Words have meanings, and while I love metaphorical language, when words with rather precise meanings are expanded, our ability to express precise things is diminished. I find that frustrating—perhaps because I was raised by a lawyer and perhaps because I was such a math and science kid growing up.
But the fact is, that words can have different meanings in different contexts. This is certainly true when words have technical meanings in expert fields and also have lay meaning for the general public.
Reliability is one of those words, and it is a very important technical word in the field of educational and psychological testing. And yet, it is also a middle school level word that refers to trustworthiness.
In everyday use, a reliable person is someone you can trust to be there and to do the right thing. It is not just consistency, but also usefulness and worthiness.
But the statistical term, as used in many technical fields, merely means consistency. Something can be consistently off by the same amount, and that would be reliable. Statistical reliability is only about consistency, regardless of appropriateness, precision, or actual accuracy. Under this definition, a car that only—but always—starts up when it is over 90 degrees outside is a reliable car. Moreover, it would be more reliable if it only started up when the temperature was over 100 degrees, and most reliable if it never started up at all. After all, that would be perfectly consistent—consistency useless.

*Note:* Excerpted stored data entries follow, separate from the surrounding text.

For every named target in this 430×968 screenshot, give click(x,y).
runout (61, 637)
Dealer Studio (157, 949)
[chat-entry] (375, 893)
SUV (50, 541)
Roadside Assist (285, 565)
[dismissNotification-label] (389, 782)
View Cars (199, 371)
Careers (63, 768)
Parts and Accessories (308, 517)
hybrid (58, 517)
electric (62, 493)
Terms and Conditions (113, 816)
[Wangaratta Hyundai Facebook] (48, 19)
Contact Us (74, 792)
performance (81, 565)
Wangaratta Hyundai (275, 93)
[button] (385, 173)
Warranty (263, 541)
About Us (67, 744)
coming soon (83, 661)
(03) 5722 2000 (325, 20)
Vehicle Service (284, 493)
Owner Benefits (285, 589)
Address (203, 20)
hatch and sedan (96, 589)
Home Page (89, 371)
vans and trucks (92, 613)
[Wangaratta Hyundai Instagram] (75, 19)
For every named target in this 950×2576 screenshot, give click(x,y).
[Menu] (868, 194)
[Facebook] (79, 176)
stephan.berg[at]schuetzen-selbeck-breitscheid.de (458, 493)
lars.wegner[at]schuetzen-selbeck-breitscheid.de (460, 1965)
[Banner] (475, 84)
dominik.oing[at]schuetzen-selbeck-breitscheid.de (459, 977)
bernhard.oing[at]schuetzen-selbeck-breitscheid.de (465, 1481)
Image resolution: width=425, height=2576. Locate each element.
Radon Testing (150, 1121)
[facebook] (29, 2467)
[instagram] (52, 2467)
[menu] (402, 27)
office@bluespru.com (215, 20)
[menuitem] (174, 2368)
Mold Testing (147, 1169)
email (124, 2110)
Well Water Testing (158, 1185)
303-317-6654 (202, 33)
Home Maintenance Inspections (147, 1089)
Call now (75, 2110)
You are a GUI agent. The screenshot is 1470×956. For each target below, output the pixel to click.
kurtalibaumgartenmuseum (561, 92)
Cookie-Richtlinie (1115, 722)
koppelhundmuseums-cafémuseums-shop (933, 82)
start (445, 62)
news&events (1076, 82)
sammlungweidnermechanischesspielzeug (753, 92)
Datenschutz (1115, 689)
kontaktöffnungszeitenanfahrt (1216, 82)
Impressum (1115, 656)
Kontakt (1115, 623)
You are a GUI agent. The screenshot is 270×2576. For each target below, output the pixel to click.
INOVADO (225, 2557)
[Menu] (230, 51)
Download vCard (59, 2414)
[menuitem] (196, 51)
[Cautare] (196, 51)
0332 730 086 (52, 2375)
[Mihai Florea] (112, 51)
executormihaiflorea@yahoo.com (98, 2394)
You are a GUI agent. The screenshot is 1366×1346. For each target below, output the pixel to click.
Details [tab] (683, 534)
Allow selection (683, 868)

This is a particularly important gap in meaning in my field because when psychometricians insist on maximizing reliability, that sounds really good to a lay audience who does not appreciate the difference between the everyday term and the statistical term. Psychometricians want consistency, even if it means consistently the wrong thing or leaving out the most important stuff because it hurts the consistency of the test. They say they are increasing reliability, and they are not lying. Heck, I am sympathetic to their use of the term as it is also what I tend to think the term means, too. That math kid started taking advanced Probability and Statistics courses nearly 40 years ago. That meaning is what I have in my head when basketball players talk about being a more consistent shooter.
I think a lot about important technical problems with how psychometricians’ focus on that statistical idea of reliability leads to worse tests, but perhaps the bigger problem is how their different meaning of reliability misinforms policy-makers and the broader public about what they are even trying to do. The broader public and policy makers are the real audience for our tests, and we should be mindful of how they hear what we are saying.